If you didn’t manage to watch the sermon I posted on Lazarus Saturday, here are the Cliff Notes*:
Lazarus has just been raised from the dead after mouldering in his tomb for four days. Jesus had not rushed to his rescue – he wanted him good and dead – so that when He raised Lazarus, the witnesses would really get the message. To celebrate, family and friends have a dinner at Lazarus’ home. During the cocktail hour** Mary, Lazarus’ sister, is so thankful she wipes Jesus’ feet with expensive perfume. Judas chastises her (he thought the money better spent on the poor) but Jesus says,
“Leave her alone. She bought it for the day of my burial. You always have the poor with you, but you do not always have me.” [John 12:7-8]
Students of literature will recognize this as foreshadowing. Mary is anointing him for his funeral, as a high priest would. (Go back and watch the sermon video. Fr. Jason Prati does a much better job explaining it than I. )
Mary’s sister Martha is serving the meal as Mary lolls about, wiping Jesus’ feet with spikenard. Just kidding, Mary is not lolling. She is literally pouring out her gratitude for Jesus’ raising her brother from the dead.

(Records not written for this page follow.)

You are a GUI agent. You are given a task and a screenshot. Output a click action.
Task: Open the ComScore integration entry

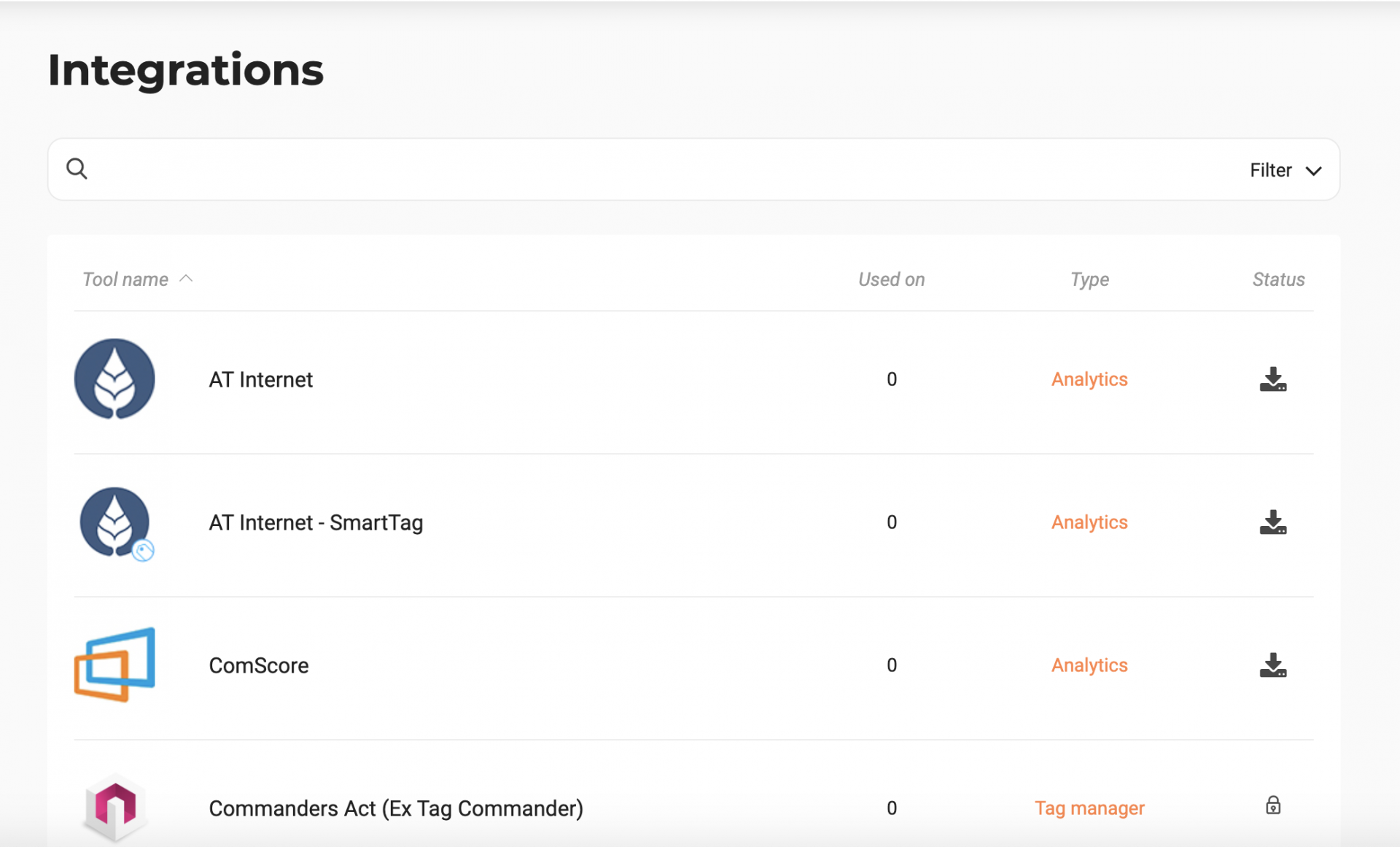259,665
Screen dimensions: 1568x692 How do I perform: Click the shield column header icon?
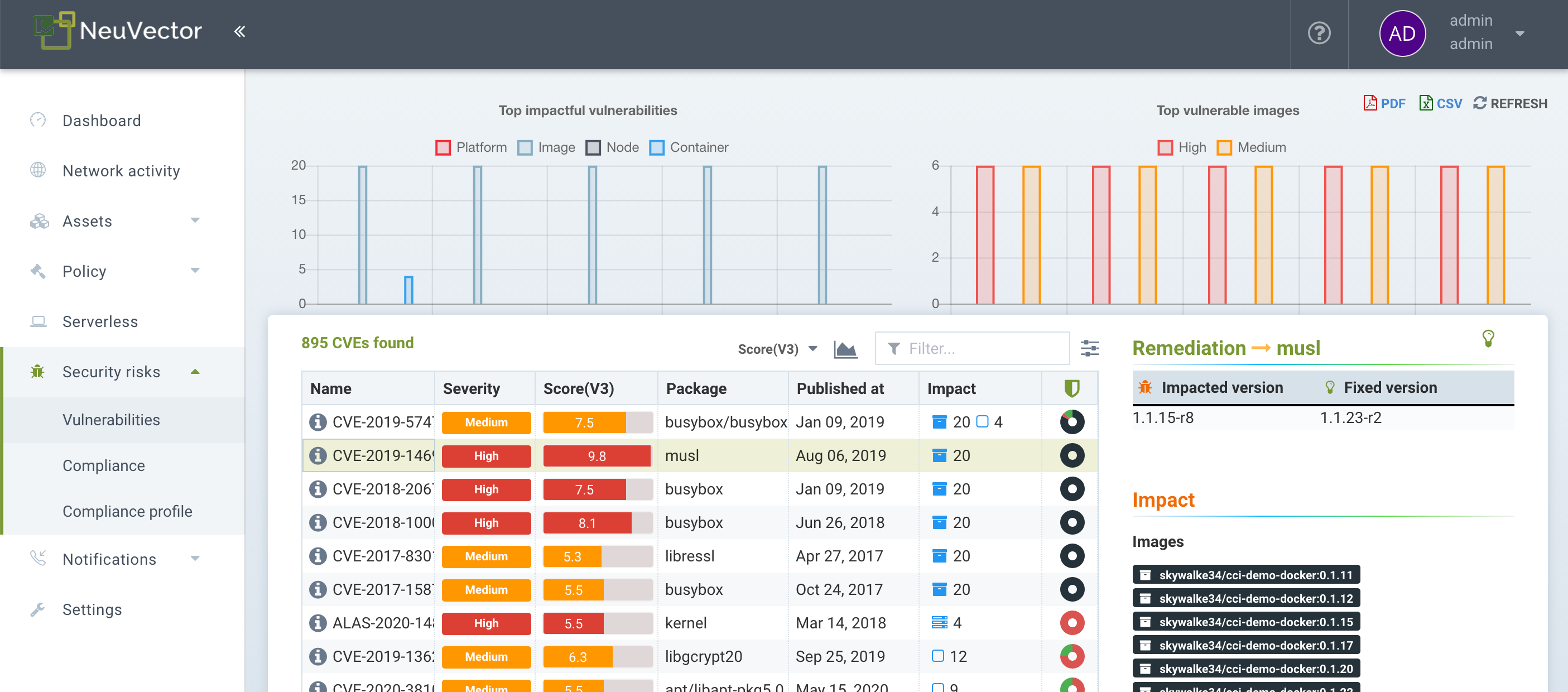1071,388
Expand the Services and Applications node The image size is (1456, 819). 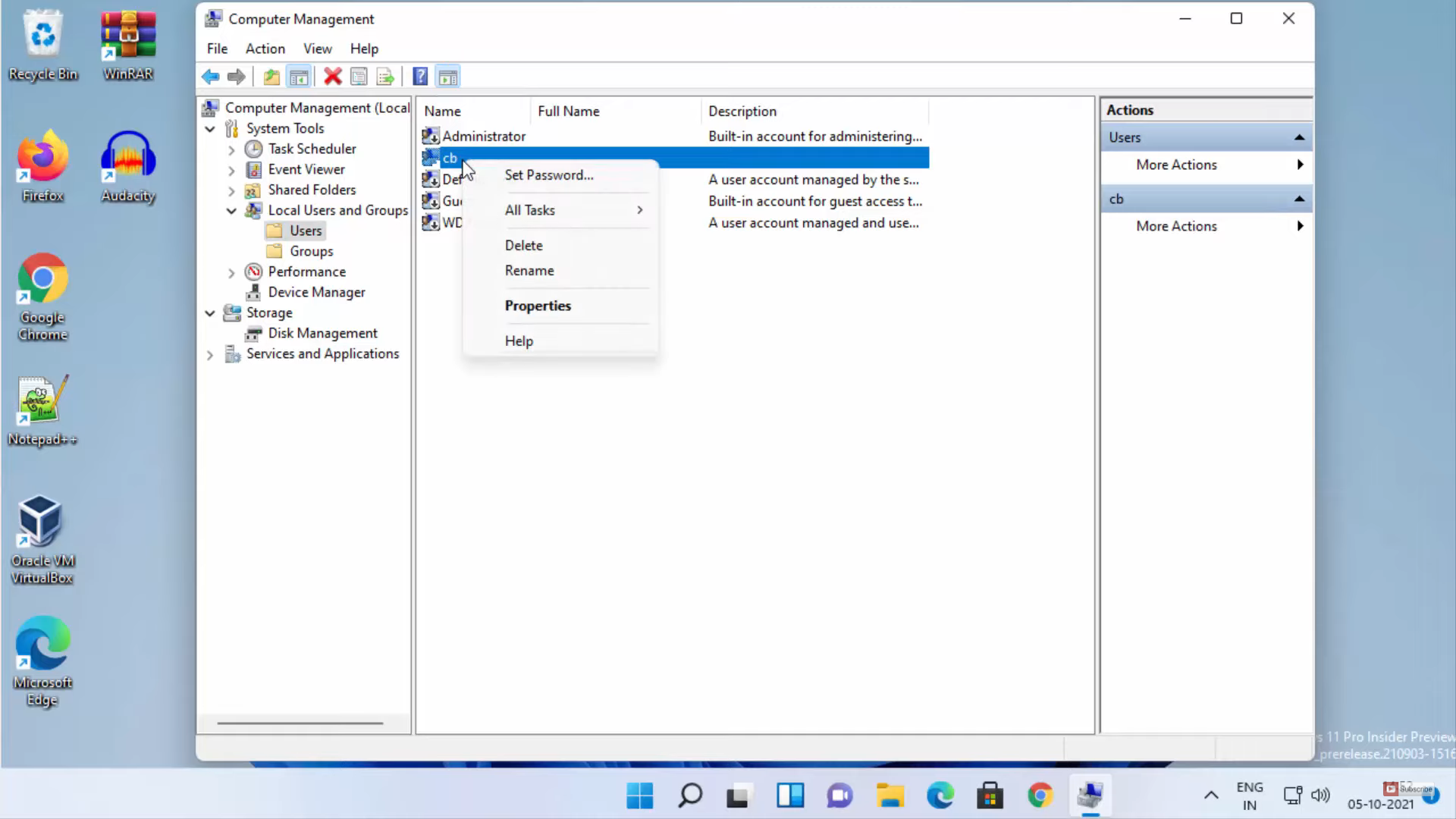click(210, 354)
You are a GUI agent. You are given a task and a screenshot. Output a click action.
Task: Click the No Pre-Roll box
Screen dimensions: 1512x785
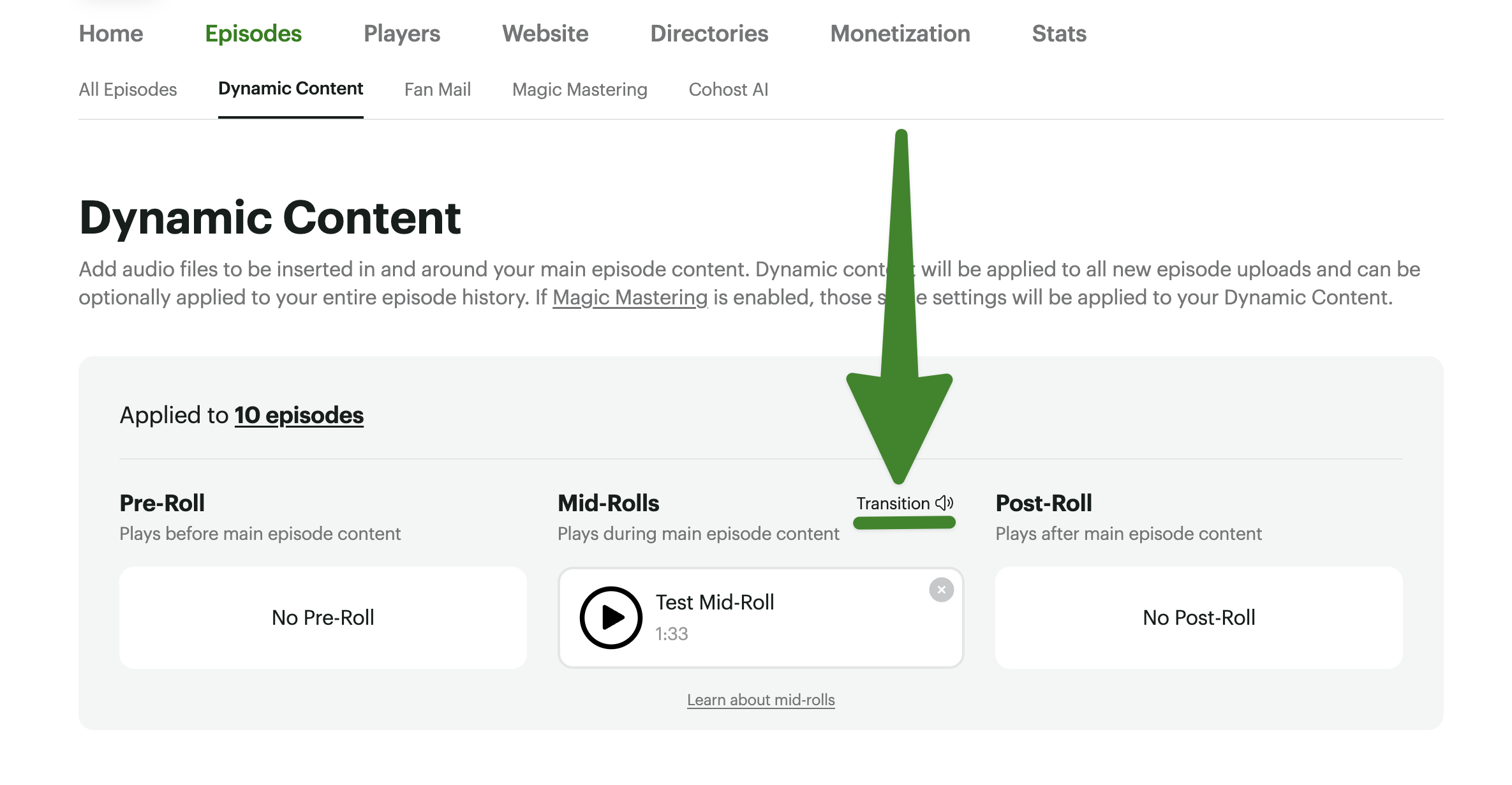323,617
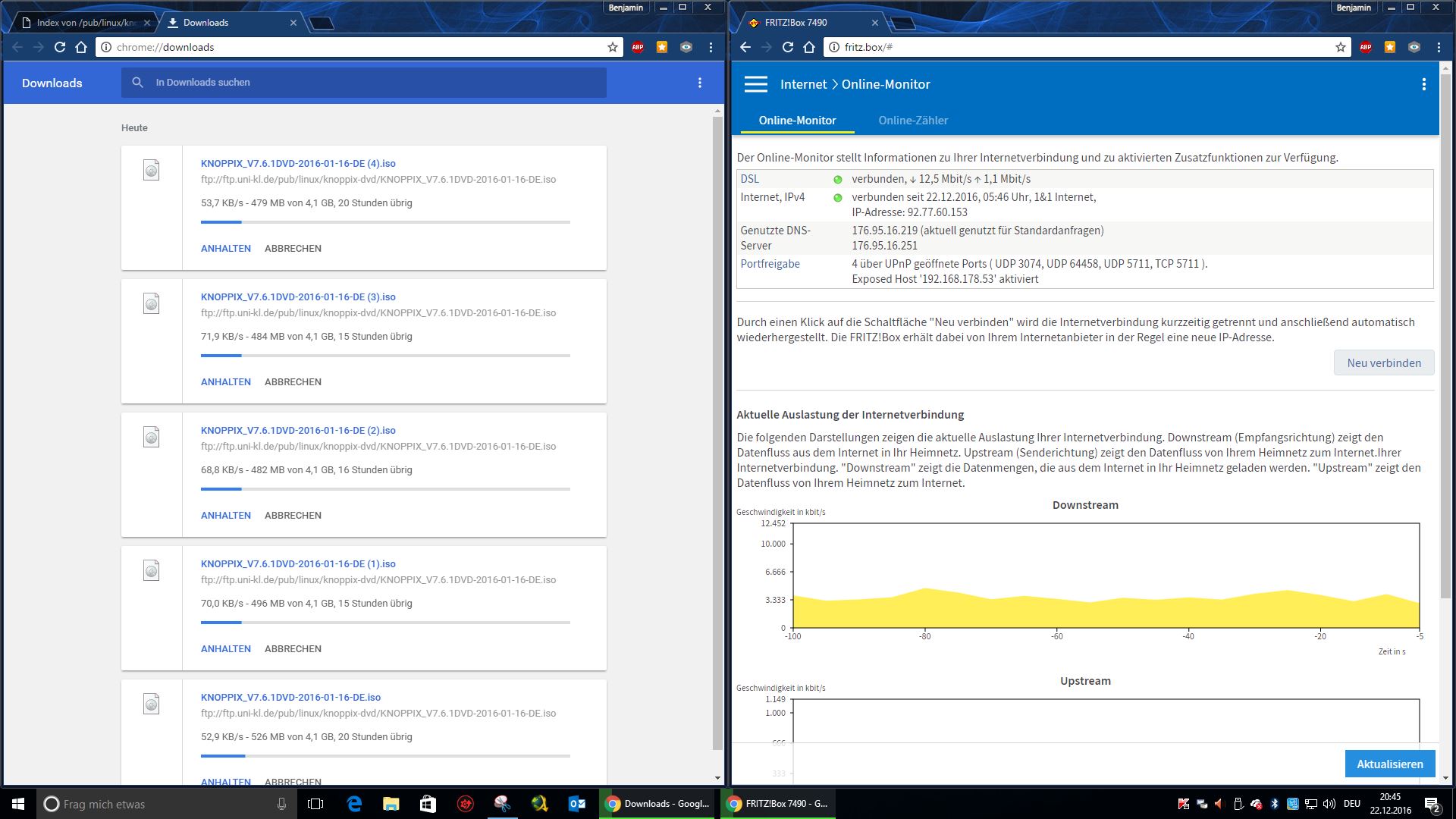Click the Neu verbinden button
The image size is (1456, 819).
click(x=1383, y=362)
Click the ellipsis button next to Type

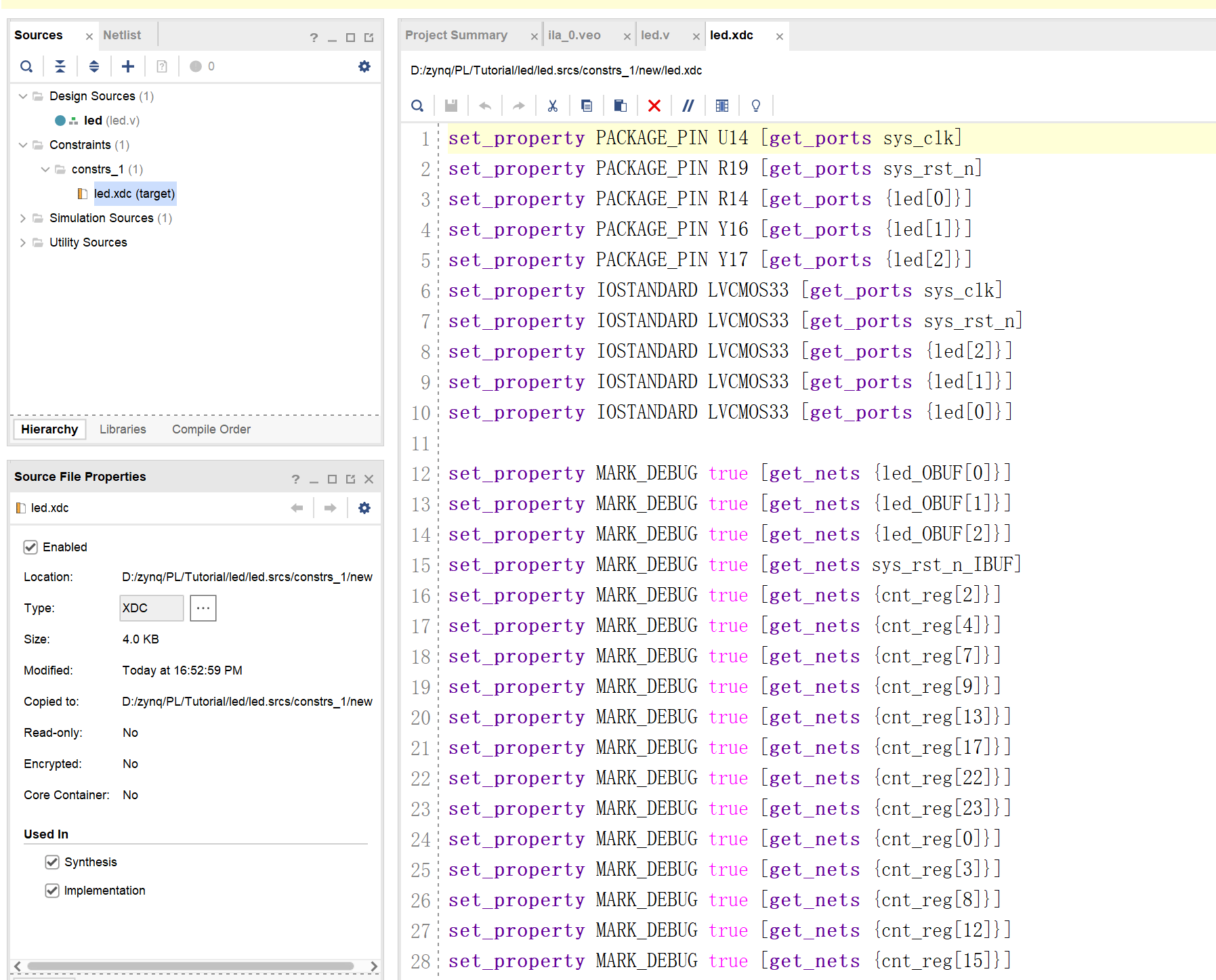coord(202,608)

The apostle Luke [10: 38-42] tells an earlier story of Martha and Mary. In this vignette, Jesus tells Martha she is “distracted by her many tasks”. Professor Amy-Jill Levine’s interpretation of banquets [Luke 5:29 footnote] suggests that dinners were held for “instruction”, “ suggesting symposiums”. In response to Jesus , Martha actually asks Him to tell Mary to get off her *ss and help in the kitchen. He tells Martha that no, Mary is doing the right thing by chillaxing at his feet. This event precedes Lazarus’ resurrection and takes place in Martha’s house. Let that sink in for a moment. Martha owned a house. For sure, she had household help but instead of delegating, Martha was busy making sure everything was just so. There is no question in my mind that Martha was the oldest child.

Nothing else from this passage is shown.